### Task description
Swap every "Image resolution" in the lines below for "Image size", and give back the lines with nothing else changed.

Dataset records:
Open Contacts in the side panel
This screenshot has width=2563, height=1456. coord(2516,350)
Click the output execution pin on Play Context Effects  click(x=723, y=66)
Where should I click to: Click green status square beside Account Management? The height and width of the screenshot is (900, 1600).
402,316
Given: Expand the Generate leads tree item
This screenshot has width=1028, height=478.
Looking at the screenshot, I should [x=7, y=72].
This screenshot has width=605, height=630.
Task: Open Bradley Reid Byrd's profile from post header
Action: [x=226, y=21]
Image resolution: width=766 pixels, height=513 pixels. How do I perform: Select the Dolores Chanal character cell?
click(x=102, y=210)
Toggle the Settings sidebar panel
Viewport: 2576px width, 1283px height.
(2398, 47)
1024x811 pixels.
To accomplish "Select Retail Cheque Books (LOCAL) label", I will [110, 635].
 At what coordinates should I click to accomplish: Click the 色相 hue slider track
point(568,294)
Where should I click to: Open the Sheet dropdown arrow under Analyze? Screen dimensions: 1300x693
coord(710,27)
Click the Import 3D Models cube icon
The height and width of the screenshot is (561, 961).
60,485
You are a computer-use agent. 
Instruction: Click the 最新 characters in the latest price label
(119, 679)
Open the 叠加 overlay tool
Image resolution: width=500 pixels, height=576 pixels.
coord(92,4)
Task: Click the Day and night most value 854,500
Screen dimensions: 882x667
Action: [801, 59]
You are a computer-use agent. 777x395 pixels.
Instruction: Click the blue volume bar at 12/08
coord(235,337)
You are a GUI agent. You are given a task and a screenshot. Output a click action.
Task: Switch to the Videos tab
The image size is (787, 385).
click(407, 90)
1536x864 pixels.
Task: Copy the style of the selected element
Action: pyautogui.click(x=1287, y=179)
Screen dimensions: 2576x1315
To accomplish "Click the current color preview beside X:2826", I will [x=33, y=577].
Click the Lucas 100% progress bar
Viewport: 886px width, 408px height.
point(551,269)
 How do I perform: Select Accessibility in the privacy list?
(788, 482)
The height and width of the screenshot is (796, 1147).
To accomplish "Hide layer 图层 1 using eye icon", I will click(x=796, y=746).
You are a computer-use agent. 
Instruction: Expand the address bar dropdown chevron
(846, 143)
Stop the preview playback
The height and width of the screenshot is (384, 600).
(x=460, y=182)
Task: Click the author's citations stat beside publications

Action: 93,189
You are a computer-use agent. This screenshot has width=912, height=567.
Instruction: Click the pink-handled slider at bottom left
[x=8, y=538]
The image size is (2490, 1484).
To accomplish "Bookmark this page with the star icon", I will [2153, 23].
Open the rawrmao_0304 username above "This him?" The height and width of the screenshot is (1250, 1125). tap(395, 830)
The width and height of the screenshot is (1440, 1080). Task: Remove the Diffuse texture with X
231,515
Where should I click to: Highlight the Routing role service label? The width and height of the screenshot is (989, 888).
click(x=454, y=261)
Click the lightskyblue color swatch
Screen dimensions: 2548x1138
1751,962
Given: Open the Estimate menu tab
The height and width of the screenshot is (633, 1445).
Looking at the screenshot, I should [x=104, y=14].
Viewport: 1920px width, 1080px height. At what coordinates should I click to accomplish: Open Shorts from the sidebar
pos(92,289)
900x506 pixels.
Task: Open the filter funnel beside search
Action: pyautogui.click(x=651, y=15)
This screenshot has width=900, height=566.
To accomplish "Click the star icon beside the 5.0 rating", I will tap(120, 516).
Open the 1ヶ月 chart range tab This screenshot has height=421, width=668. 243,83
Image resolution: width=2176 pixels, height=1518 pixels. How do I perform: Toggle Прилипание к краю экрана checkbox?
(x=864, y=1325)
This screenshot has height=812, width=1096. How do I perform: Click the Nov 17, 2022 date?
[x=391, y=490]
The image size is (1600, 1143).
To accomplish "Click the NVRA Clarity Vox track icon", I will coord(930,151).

### Solution to the exercise
Open Contacts in the side panel
This screenshot has width=2563, height=1456. coord(2516,350)
Click the output execution pin on Play Context Effects  click(x=723, y=66)
Where should I click to: Click green status square beside Account Management? The height and width of the screenshot is (900, 1600).
402,316
Given: Expand the Generate leads tree item
This screenshot has width=1028, height=478.
Looking at the screenshot, I should [x=7, y=72].
This screenshot has width=605, height=630.
Task: Open Bradley Reid Byrd's profile from post header
Action: [x=226, y=21]
Image size: width=766 pixels, height=513 pixels. How do I perform: Select the Dolores Chanal character cell?
click(x=102, y=210)
Toggle the Settings sidebar panel
Viewport: 2576px width, 1283px height.
(2398, 47)
1024x811 pixels.
To accomplish "Select Retail Cheque Books (LOCAL) label", I will [110, 635].
 At what coordinates should I click to accomplish: Click the 色相 hue slider track
point(568,294)
Where should I click to: Open the Sheet dropdown arrow under Analyze? Screen dimensions: 1300x693
coord(710,27)
Click the Import 3D Models cube icon
The height and width of the screenshot is (561, 961).
60,485
You are a computer-use agent. 
Instruction: Click the 最新 characters in the latest price label
(119, 679)
Open the 叠加 overlay tool
Image size: width=500 pixels, height=576 pixels.
coord(92,4)
Task: Click the Day and night most value 854,500
Screen dimensions: 882x667
Action: [801, 59]
You are a computer-use agent. 777x395 pixels.
Instruction: Click the blue volume bar at 12/08
coord(235,337)
You are a GUI agent. You are given a task and a screenshot. Output a click action.
Task: Switch to the Videos tab
The image size is (787, 385).
click(407, 90)
1536x864 pixels.
Task: Copy the style of the selected element
Action: pyautogui.click(x=1287, y=179)
Screen dimensions: 2576x1315
To accomplish "Click the current color preview beside X:2826", I will [x=33, y=577].
Click the Lucas 100% progress bar
Viewport: 886px width, 408px height.
point(551,269)
 How do I perform: Select Accessibility in the privacy list?
(788, 482)
The height and width of the screenshot is (796, 1147).
To accomplish "Hide layer 图层 1 using eye icon", I will click(x=796, y=746).
You are a computer-use agent. 
Instruction: Expand the address bar dropdown chevron
(846, 143)
Stop the preview playback
The height and width of the screenshot is (384, 600).
(x=460, y=182)
Task: Click the author's citations stat beside publications

Action: 93,189
You are a computer-use agent. This screenshot has width=912, height=567.
Instruction: Click the pink-handled slider at bottom left
[x=8, y=538]
The image size is (2490, 1484).
To accomplish "Bookmark this page with the star icon", I will [2153, 23].
Open the rawrmao_0304 username above "This him?" The height and width of the screenshot is (1250, 1125). tap(395, 830)
The width and height of the screenshot is (1440, 1080). Task: Remove the Diffuse texture with X
231,515
Where should I click to: Highlight the Routing role service label? The width and height of the screenshot is (989, 888).
click(x=454, y=261)
Click the lightskyblue color swatch
Screen dimensions: 2548x1138
1751,962
Given: Open the Estimate menu tab
The height and width of the screenshot is (633, 1445).
Looking at the screenshot, I should [x=104, y=14].
Viewport: 1920px width, 1080px height. At what coordinates should I click to accomplish: Open Shorts from the sidebar
pos(92,289)
900x506 pixels.
Task: Open the filter funnel beside search
Action: pyautogui.click(x=651, y=15)
This screenshot has width=900, height=566.
To accomplish "Click the star icon beside the 5.0 rating", I will tap(120, 516).
Open the 1ヶ月 chart range tab This screenshot has height=421, width=668. 243,83
Image size: width=2176 pixels, height=1518 pixels. How do I perform: Toggle Прилипание к краю экрана checkbox?
(x=864, y=1325)
This screenshot has height=812, width=1096. How do I perform: Click the Nov 17, 2022 date?
[x=391, y=490]
The image size is (1600, 1143).
To accomplish "Click the NVRA Clarity Vox track icon", I will coord(930,151).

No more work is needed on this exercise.